» **Texto selecionado**
=-=-=-=-=

Ele tampouco parece ser de simples manejo mesmo para estadistas da
velha guarda (nós os temos?), para políticos experientes (parece que
ainda existem), sem esquecer os empresários inovadores (quantos são,
alguém sabe dizer?) ou para economistas sensatos (seria uma espécie
rara?). O Brasil já destruiu mais de uma reputação política, como
continua desafiando as melhores vocações de “explicadores sociais”
(inclusive brasilianistas), com o seu jeito sui-generis de ser. Existe,
por exemplo, alguma explicação sensata para o fato de que “o país do
futuro”, o “gigante inzoneiro”, a terra dos recursos infinitos, seja
ainda uma sociedade desigual, ricamente dotada pela natureza, mas com
muitos pobres, milhões deles, uma nação até materialmente avançada, mas
(aparentemente, pelo menos) mentalmente atrasada? O que é que nos retém
na rota do desenvolvimento social integrado? Quais são os formidáveis
obstáculos, quantas e quais são as barreiras intransponíveis?
Não foram
poucos os espíritos corajosos que tentaram vencer essas dificuldades e
nos colocar num itinerário de progresso sustentado. A maior parte acabou
derrotada por um conjunto variado de circunstâncias cuja identificação
exata requereria um batalhão de sociólogos, dos melhores. Vamos
repassar, ainda que brevemente, o itinerário de dez grandes
personalidades que, em momentos decisivos da história do Brasil, viram
seus projetos e propostas de reformas ou de melhorias para o país
totalmente frustrados em função das condições ambientes, por força da
oposição de outros personagens ou de grupos poderosos, ou pelo fato de
que eles mesmos não souberam, ou não puderam, obter apoios suficientes
para que suas propostas de políticas públicas fossem, em primeiro lugar,
aceitas por outros dirigentes, ou pela opinião pública, depois seguidas
pela coalizão dominante a cada momento e, finalmente, implementadas na
forma por eles concebida inicialmente. A maior parte desses homens não
foi sequer consolada, em vida, por aquele famoso dístico de bandeira
estadual: “ainda que tardia”.

=-=-=-=-=

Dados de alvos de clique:
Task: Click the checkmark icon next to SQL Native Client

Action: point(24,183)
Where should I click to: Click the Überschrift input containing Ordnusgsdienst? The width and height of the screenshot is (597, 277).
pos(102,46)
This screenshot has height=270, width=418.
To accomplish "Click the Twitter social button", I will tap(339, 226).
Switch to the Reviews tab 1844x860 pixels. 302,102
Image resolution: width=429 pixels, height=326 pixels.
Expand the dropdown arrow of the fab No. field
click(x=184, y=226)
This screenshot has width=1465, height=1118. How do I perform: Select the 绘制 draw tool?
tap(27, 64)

=-=-=-=-=

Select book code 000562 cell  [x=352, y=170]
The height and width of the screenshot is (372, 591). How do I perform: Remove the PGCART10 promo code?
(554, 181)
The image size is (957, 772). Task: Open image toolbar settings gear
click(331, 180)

=-=-=-=-=

» **Tarefa curta 1**
De acordo com o texto selecionado, de quantas grandes personalidades o autor propõe repassar o itinerário?
» **Tarefa curta 2**
Atualize os registros entre as linhas que contêm "Select book code" e "click(331, 180)", inclusive, trocando "promo code" por "discount code" e mantendo todo o resto igual. Apresente somente essas linhas.

» **Resposta escrita 1**
De dez grandes personalidades.

» **Resposta escrita 2**
Select book code 000562 cell  [x=352, y=170]
The height and width of the screenshot is (372, 591). How do I perform: Remove the PGCART10 discount code?
(554, 181)
The image size is (957, 772). Task: Open image toolbar settings gear
click(331, 180)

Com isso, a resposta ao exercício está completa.